I don't understand this problem very well or what's wrong with this code. I need a lot of help I'm afraid.

I just don't understand what's going on here. I need help.

wordcount.py
# E.g. word_count("I do not like it Sam I Am") gets back a dictionary like:
# {'i': 2, 'do': 1, 'it': 1, 'sam': 1, 'like': 1, 'not': 1, 'am': 1}
# Lowercase the string to make it easier.
import collections 
def word_count(string): 
    string_list=string.lower().split(" ")
    headache={}
    for word in string_list: 
        if word in string_list: 
            headache[word]+=1
        else: 
            headache[word]=1
    return headache 

3 Answers

Steven Parker
Steven Parker
231,269 Points

You're really close!
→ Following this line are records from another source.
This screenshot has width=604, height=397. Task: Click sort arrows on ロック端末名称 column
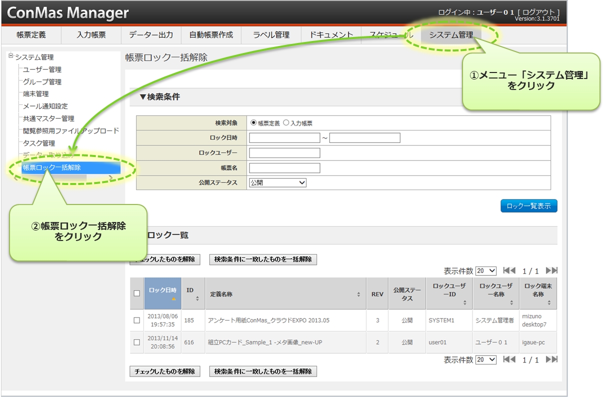tap(549, 303)
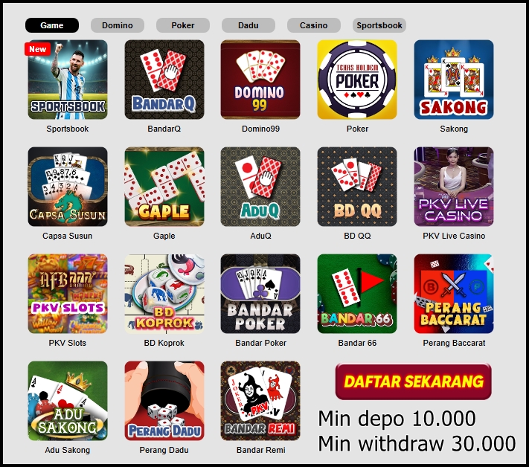Select the Texas Holdem Poker chip icon

tap(357, 80)
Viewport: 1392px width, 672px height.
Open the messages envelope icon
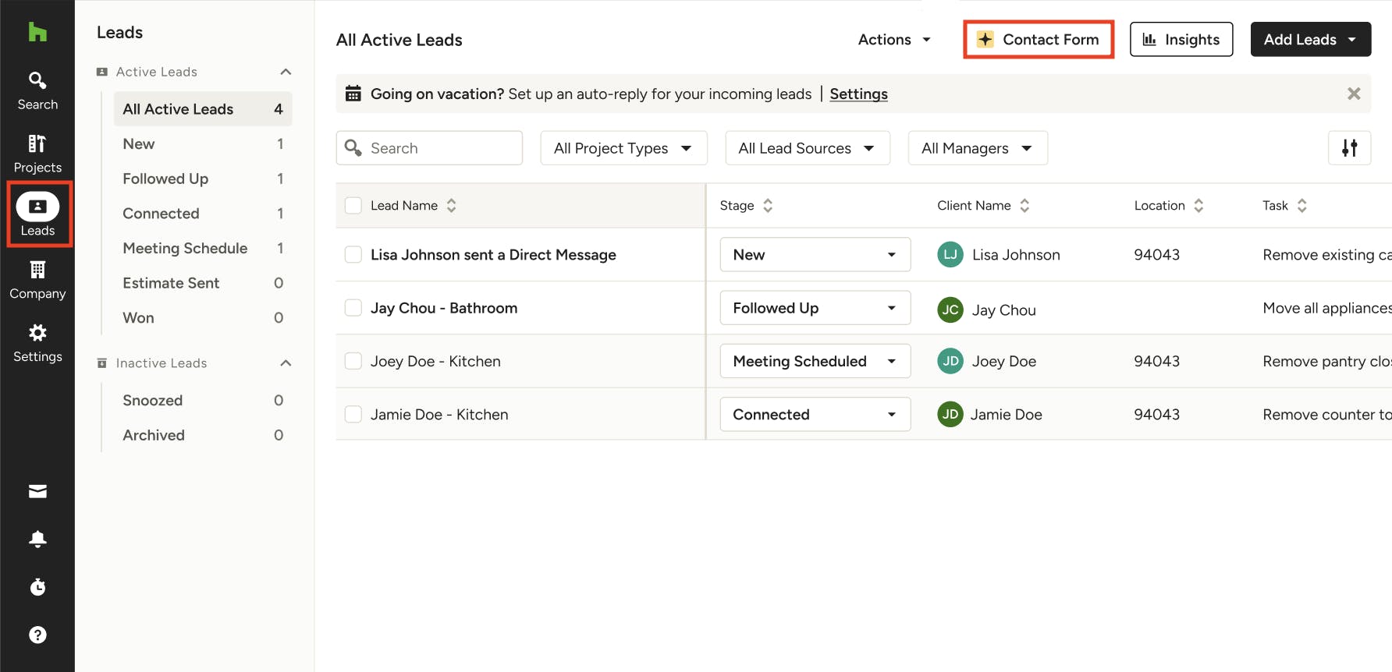[37, 491]
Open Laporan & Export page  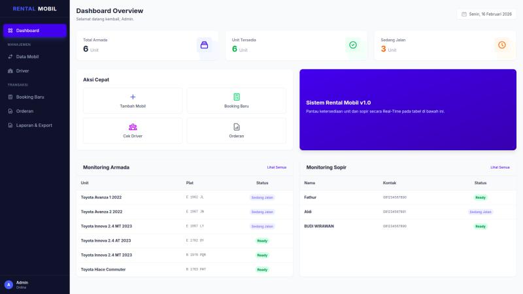pos(34,125)
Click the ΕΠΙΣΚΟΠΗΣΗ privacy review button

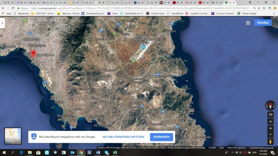162,137
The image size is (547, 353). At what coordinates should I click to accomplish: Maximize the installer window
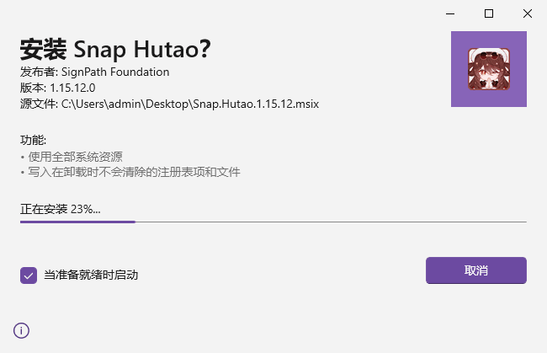click(488, 13)
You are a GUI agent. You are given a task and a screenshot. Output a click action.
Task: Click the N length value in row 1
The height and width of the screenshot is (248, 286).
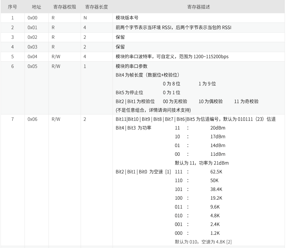pos(85,17)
Inside your loop, instead of testing if word is in string_list (you know it is, since the loop got it from there), you probably meant to test if it is in the dictionary headache.

And to split on any white space, leave out the argument to split.

Oh I see! I think I added the "" inside of the .split() after reading through a bunch of possible solutions and didn't quite understand that it needed to be blank. Thank you very much for your help. I'm still getting the hang of how to think about dictionaries.

def word_count(arg):
    words = arg.lower().split()
    keys = set(words)
    ret = dict(zip(keys, [0 for  _ in range(len(keys))]))
    for key in words:
        if ret.get(key) is not None:
            ret[key] += 1
    return ret